Aside: OLS via Algebra and Matrices

Why Are We Here?

In your introductory statistics course, you have probably saw OLS regression derived using algebra and maybe a little calculus. You found the slope and intercept by minimizing a sum of squared errors, took some derivatives, set them to zero, and got formulas you could compute by hand (or at least imagine computing by hand). That approach works, and it builds genuine intuition about what regression is doing.

So why does this aside exist? Because when you start using methods like Generalized Least Squares (GLS) or Generalized Linear Models (GLM), the algebraic approach hits a wall – and they hit it in different ways.

GLS is used when the errors in your model are not independent or do not have equal variance, exactly the situation you run into with spatial and time-series data. It still has a closed-form solution, but it is written in matrix notation:

\[\hat{\boldsymbol{\beta}}_{GLS} = (\mathbf{X}^\top \boldsymbol{\Sigma}^{-1} \mathbf{X})^{-1} \mathbf{X}^\top \boldsymbol{\Sigma}^{-1} \mathbf{y}\]

where \(\boldsymbol{\Sigma}\) is the covariance matrix of the errors. Once you see where the OLS formula comes from in matrix form, the GLS formula becomes obvious – it is just OLS with a weighting matrix inserted. Without that foundation, it just looks like someone sneezed Greek letters onto the page.

GLM is a different problem. Logistic regression, Poisson regression, negative binomial regression – these come up constantly in ecological and environmental work, and they do not even have a closed-form solution. There is no formula you can write down for \(\hat{\boldsymbol{\beta}}\) and solve directly. Instead, the coefficients are estimated iteratively using an algorithm called iteratively reweighted least squares (IRLS), which is entirely matrix operations at every step. If you have ever used glm() in R and wondered what the software is actually doing when it says it is iterating to convergence, the answer is: a sequence of weighted matrix problems that look a lot like the GLS formula above. There is no algebraic shortcut to fall back on.

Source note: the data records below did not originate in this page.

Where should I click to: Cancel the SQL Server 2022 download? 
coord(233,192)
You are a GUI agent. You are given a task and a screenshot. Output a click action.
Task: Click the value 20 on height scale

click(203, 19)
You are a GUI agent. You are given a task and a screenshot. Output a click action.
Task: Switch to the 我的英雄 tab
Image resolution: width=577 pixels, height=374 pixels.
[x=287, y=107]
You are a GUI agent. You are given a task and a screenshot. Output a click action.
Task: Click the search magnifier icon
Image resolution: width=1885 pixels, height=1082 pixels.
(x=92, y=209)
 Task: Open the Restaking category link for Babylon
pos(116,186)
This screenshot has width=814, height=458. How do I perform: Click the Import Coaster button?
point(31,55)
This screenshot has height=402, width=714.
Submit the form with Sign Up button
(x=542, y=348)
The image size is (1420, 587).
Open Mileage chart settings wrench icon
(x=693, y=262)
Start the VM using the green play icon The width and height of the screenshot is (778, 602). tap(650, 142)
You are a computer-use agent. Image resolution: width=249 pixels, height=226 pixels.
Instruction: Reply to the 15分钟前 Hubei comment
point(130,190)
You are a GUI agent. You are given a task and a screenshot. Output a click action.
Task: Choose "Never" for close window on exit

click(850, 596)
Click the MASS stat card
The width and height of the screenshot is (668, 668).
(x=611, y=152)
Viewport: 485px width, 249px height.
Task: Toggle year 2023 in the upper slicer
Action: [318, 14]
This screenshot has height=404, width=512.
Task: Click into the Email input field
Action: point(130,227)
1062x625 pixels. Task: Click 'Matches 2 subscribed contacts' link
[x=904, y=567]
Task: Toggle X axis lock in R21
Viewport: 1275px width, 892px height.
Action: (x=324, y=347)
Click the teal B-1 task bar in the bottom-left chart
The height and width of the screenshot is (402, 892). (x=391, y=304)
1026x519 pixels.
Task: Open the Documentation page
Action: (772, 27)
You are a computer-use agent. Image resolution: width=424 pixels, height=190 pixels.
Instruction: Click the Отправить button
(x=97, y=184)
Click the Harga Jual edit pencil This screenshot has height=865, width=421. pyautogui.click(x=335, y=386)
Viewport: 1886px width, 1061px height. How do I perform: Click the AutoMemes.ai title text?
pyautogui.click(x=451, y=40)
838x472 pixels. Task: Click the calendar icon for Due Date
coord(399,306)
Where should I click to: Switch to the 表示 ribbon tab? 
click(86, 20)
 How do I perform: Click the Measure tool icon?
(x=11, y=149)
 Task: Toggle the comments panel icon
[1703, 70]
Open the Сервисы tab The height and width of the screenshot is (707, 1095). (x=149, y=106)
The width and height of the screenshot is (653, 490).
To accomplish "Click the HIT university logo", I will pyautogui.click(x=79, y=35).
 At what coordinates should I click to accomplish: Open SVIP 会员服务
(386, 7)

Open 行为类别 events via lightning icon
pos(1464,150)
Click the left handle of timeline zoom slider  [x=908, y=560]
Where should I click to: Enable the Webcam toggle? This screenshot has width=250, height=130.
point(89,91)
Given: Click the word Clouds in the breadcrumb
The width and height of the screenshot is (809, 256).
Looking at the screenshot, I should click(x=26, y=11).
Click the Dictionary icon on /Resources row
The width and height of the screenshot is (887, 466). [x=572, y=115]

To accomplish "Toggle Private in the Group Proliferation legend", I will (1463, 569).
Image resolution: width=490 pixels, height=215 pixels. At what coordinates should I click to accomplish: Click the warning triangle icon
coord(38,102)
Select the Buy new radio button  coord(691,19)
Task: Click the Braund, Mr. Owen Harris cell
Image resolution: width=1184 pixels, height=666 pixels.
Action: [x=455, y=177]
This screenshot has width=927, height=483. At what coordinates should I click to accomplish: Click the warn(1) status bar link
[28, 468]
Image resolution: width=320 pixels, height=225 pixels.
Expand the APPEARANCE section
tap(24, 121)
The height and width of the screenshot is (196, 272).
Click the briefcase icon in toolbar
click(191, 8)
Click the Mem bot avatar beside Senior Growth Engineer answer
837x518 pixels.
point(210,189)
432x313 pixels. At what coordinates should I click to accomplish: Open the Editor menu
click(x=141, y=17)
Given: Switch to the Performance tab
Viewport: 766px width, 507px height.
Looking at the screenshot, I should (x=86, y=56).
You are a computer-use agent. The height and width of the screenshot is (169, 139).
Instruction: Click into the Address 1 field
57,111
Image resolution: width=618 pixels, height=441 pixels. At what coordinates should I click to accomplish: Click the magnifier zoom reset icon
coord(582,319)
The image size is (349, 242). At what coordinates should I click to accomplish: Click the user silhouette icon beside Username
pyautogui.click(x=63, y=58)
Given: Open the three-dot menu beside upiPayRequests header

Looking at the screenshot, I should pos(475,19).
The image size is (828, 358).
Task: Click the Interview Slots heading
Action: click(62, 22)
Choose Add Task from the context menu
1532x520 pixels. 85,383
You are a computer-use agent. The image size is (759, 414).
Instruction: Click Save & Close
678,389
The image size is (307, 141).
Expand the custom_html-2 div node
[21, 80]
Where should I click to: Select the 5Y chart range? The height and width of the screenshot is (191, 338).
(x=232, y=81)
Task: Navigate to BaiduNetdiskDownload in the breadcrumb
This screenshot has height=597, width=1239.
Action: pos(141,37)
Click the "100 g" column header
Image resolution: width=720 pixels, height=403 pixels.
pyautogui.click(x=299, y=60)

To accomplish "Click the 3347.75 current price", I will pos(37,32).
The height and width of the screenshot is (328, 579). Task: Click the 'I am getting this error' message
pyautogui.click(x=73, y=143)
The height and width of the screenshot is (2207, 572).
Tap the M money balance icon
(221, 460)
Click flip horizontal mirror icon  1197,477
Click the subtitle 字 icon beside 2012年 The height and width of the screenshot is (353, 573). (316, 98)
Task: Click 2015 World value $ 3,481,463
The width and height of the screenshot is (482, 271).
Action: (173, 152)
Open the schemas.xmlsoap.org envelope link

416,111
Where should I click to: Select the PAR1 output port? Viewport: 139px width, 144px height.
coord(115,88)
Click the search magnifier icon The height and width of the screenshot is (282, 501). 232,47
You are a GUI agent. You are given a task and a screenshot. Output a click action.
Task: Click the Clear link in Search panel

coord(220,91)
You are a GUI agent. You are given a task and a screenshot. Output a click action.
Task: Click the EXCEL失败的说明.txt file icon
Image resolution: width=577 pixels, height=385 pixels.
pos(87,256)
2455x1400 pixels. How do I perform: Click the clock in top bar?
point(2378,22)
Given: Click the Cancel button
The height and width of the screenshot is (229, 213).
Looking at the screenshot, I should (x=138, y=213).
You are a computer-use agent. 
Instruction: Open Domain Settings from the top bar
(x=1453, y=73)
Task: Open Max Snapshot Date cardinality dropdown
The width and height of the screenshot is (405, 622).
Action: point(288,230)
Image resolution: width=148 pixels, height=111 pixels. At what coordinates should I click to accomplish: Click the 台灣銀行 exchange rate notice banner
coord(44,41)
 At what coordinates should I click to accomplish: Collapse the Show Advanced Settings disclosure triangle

So GLS and GLM hit the same wall from different directions. GLS has a formula you can write down but cannot easily interpret without matrices. GLM does not even have a formula – it has an algorithm, and the algorithm is matrices. In both cases, understanding the matrix form of OLS is the entry point.

A reasonable question: why didn’t your intro stats course teach OLS this way? The honest answer is that it is a pedagogical choice. Matrix notation requires linear algebra, which is typically a separate course. Intro stats is already asking a lot of students, so the matrix approach gets deferred. There is nothing wrong with that. But it does mean that when matrix notation shows up later – in GLS, in GLM, in mixed models, in spatial statistics – it can feel unfamiliar. This aside is a bridge.

OLS the Way You Know It

In simple linear regression, we model the relationship between a predictor \(x\) and a response \(y\) as:

\[y_i = \beta_0 + \beta_1 x_i + \epsilon_i\]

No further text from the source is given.